Fatih Tas is a 26-year-old student of Communications and Journalism at Istanbul University and the owner of Aram publishing house. He is currently being tried under Article 301 because he published a Turkish translation of a book by the American academic John Tirman, entitled Savas Ganimetleri: Amerikan Silah Ticaretinin Insan Bedeli (Istanbul: Aram, 2005) (The Spoils of War: the Human Cost of America's Arms Trade), that reportedly includes a map depicting a large section of Turkey as traditionally Kurdish and alleges that the Turkish military perpetrated a number of human rights abuses in the south-east of the country during the 1980s and 1990s. Fatih Tas argues that the book contains nothing that has not previously been discussed in the Turkish Parliament or media, and was not intended to insult Turkey or Turkishness. The prosecutor reportedly demanded that each "insult" in the book should be tried as a separate charge and called for Fatih Tas to be given a prison sentence of ten and a half years. The next hearing of his case will take place on 2 December 2005 at the Court of First Instance No.2 in Istanbul. In relation to other statements made in the book, Fatih Tas also faces charges under Articles 1/1 and 2 of Law 5816, which prohibits publicly insulting the memory of Ataturk.

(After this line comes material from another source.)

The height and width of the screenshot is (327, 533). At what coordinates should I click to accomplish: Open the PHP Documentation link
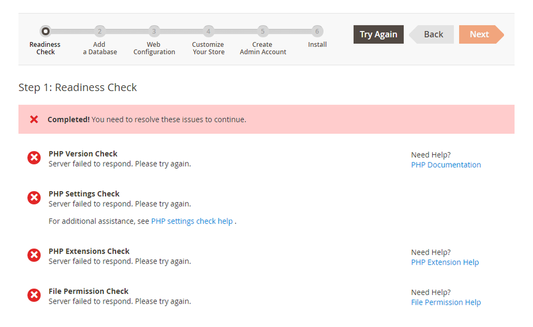point(446,165)
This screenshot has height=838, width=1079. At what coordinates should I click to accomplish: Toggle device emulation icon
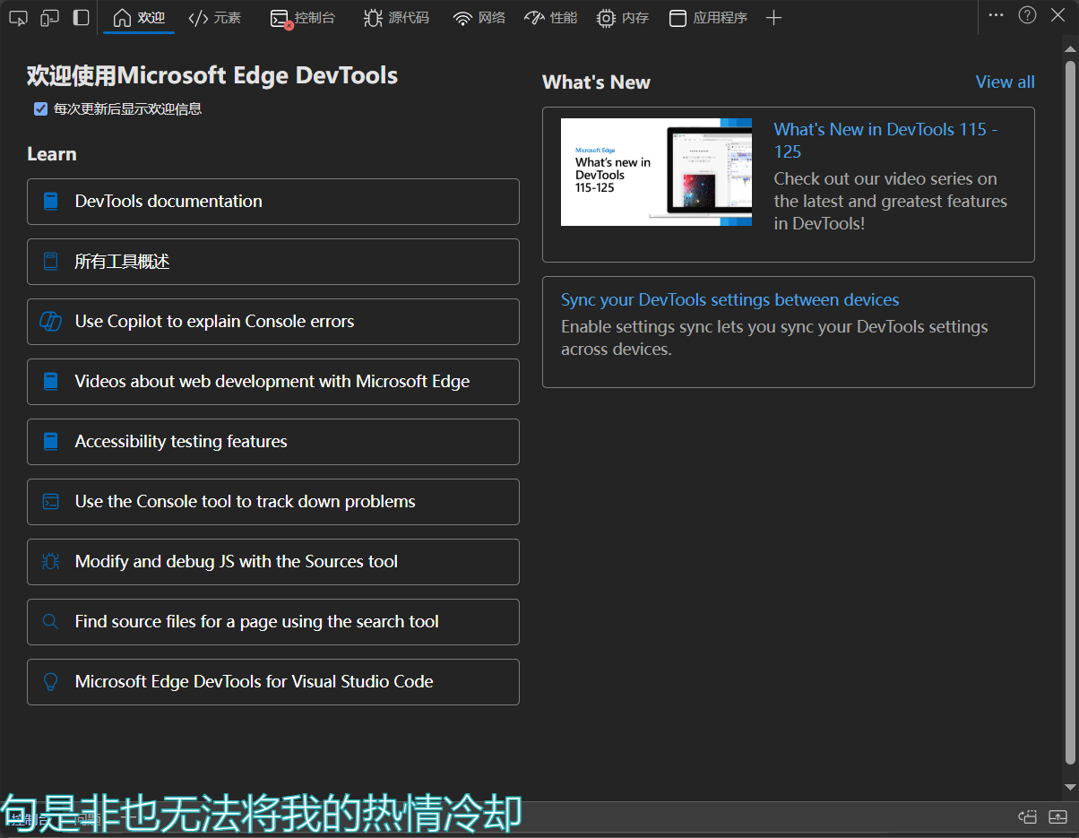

Murat Pabuc was a lieutenant in the Turkish army who retired on grounds of disability. Whilst still serving, he witnessed the massive earthquake that hit Turkey in August 1999, as well as the institutional corruption that he alleges followed it. He became disillusioned with his military duties, seeing soldiers as being alienated from ordinary people, and began to refuse orders. He eventually began undergoing psychiatric treatment. In June 2005 he published his book Boyalı Bank Nobetini Terk Etmek The literal translation of this title is "Abandoning the Duty of the Painted Bench". It alludes to a Turkish anecdote which portrays a pastiche of a soldier following orders unquestioningly. He believes that this was the only way for him to express what he had experienced in the army. As a result he is facing a trial for "public denigration of the military" under Article 301.
Birol Duru is a journalist. On 17 November 2005 he was charged with "denigrating the security forces" under Article 301 because he published on the Dicle news agency a press release from the Human Rights Association (IHD) Bingol branch which stated that the security forces were burning forests in Bingol and Tunceli. The president of IHD's Bingol branch, Rıdvan Kızgın, is also charged under other legislation for the contents of the press release. Rıdvan Kızgın has had over 47 cases opened against him since 2001, and Amnesty International is currently running a web action for him as part of its ongoing campaigning work on human rights defenders in Turkey and Eurasia. Birol Duru is due to be sentenced on 8 December 2005.